Electrically Controllable Chiral Phonons in Ferroelectric Materials

TL;DR

This paper demonstrates that external electric fields can reversibly control the chirality of phonons in ferroelectric materials, enabling switchable phononic phenomena for potential thermal and information device applications.

Contribution

It introduces a method to electrically control chiral phonons in ferroelectric materials, demonstrated through first-principles calculations on In$_2$Se$_3$, which was not previously possible.

Findings

Electric field reverses phonon chirality in ferroelectrics.

Reversal induces phenomena like magnetization and phonon Hall effect.

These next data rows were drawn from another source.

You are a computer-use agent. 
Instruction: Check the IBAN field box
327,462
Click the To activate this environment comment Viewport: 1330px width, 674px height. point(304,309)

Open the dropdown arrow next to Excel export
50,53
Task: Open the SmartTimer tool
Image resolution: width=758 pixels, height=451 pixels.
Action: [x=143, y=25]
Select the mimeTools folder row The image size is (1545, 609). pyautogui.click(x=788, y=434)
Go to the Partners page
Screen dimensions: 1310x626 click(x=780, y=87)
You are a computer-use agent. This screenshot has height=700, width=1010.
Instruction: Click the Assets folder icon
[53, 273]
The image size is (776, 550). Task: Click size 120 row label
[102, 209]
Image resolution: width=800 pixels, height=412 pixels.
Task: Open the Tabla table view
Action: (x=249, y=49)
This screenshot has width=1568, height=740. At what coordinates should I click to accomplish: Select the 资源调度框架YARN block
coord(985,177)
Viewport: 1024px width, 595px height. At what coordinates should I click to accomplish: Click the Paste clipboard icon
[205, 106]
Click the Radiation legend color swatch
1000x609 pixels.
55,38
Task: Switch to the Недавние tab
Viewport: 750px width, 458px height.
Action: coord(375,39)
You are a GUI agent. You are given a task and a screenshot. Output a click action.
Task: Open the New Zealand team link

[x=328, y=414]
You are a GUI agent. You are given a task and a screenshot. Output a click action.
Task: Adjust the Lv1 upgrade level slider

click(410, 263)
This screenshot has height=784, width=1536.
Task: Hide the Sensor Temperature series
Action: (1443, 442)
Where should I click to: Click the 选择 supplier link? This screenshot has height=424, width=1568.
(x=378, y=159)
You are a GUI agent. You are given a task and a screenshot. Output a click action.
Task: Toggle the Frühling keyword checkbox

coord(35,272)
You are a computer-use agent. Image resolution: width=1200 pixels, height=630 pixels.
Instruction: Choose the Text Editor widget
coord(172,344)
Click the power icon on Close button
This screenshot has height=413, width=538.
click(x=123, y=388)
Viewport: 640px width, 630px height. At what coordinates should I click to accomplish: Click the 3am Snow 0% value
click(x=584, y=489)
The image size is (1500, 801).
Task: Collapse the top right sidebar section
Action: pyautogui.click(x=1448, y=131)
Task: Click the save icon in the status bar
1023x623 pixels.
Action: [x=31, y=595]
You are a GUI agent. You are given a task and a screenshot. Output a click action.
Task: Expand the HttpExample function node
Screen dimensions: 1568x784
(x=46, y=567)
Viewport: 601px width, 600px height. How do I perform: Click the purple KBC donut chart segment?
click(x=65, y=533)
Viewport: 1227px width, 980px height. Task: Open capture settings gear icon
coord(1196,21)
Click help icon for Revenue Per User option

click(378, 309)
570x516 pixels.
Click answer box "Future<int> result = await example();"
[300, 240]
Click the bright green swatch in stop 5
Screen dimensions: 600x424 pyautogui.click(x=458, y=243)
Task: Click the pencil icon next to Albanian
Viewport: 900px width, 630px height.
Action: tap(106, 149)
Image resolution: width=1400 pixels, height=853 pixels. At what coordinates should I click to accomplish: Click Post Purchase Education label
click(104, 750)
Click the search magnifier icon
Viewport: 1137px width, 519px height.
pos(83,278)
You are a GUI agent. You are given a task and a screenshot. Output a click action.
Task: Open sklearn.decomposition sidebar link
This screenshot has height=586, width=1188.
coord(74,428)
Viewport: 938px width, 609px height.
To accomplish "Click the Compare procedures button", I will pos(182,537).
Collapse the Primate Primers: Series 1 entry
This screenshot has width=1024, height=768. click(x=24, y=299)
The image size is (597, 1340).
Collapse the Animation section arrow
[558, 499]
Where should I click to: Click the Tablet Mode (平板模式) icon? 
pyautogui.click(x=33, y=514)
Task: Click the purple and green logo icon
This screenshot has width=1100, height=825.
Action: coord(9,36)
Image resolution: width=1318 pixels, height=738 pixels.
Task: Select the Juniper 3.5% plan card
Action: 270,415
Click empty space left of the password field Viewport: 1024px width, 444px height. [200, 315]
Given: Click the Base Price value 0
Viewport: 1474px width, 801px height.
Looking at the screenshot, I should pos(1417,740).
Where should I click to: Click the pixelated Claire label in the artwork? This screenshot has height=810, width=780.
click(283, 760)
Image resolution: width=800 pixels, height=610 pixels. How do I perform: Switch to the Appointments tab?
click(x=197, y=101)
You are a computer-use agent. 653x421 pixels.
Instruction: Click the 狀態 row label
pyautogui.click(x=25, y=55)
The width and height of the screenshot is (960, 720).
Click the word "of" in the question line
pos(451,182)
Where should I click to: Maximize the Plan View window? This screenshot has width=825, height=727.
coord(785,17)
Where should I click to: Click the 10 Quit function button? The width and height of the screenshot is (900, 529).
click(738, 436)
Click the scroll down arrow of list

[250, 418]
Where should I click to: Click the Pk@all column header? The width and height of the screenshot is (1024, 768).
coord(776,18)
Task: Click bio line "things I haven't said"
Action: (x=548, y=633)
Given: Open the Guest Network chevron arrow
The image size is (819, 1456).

Potential for designing switchable phononic devices.

Abstract

Chiral phonons have attracted increasing attention, as they play important roles in many different systems and processes. However, a method to control phonon chirality by external fields is still lacking. Here, we propose that in displacement-type ferroelectric materials, an external electric field can reverse the chirality of chiral phonons via ferroelectric switching. Using first-principles calculations, we demonstrate this point in the well known two-dimensional ferroelectric In$_2$Se$_3$. This reversal may lead to a number of electrically switchable phenomena, such as chiral phonon induced magnetization, phonon Hall effect, and possible interface phonon modes at ferroelectric domain boundaries. Our work offers a new way to control chiral phonons, which could be useful for the design of thermal or information devices based on them.